What a fucker.. I heard that name when I was on the west coast back in December, too. He must have quite the reputation.


----------



## menu (May 15, 2012)

thanks phoenix. it would make sense that he was with 3rd eye john. fucking guys is a shitty mess.


----------



## grindpunx (May 15, 2012)

this makes me sick to my fucking stomach. that kid is a fucking theif, he stole some shit from me last year. ill let you know where hes headed if i see him


----------



## hshh (May 15, 2012)

i hopped outta philly with him and 3rd eye john. there fuckin peices of shit. 3rd eye tried throwing me off while goin about45 mph. and basically raped my girlfreind at the time. fuck hobbit he has some shit coming to him.


----------



## Matt Derrick (May 15, 2012)

RockyTheFlyingSquirrel said:


> Anarchy is also getting revenge if you disagree with what was done.
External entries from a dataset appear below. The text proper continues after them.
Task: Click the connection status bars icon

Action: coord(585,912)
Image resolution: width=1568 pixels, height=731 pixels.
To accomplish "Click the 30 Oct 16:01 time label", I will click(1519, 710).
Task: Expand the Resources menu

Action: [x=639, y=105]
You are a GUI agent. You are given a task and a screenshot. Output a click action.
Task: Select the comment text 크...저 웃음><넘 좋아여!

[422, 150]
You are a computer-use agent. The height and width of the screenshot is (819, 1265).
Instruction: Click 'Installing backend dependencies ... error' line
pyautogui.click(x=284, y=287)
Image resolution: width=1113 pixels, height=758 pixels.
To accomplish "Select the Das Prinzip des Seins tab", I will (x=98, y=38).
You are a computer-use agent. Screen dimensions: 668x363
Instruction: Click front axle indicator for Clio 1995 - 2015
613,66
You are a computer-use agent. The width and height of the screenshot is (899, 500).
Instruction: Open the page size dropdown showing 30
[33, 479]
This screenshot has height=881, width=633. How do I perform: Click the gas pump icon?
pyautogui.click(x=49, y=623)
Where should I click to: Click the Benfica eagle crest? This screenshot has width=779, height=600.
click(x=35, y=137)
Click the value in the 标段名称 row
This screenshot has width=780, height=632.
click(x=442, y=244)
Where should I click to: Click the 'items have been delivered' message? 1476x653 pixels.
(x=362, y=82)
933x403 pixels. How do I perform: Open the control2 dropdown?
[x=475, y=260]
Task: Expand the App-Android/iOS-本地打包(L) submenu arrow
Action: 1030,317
Bad shit happens all the time, but now look what's happening.. Nobody's calling the cops, they're seeking blood on their own. If you wanna get really technical, every system is anarchy.. You think most of these fuckers play by the rules? Hell no..


 
yeah, find this person and make them reconsider their life choices.


----------



## menu (May 15, 2012)

so is this thread dead?


----------



## derailed (May 15, 2012)

Dang. That is really really sad. I've met Hobbit, so I can't say I'm surprised. I'll keep an eye out for him in Portland though, and put the word out.


----------



## Pheonix (May 15, 2012)

menu said:


> so is this thread dead?


 
Nope just keeping the shit talking out of it so we can concentrate of where he is, Merged with the Thread in "Untrustworthy & Shady people" sub-forum.


----------



## menu (May 16, 2012)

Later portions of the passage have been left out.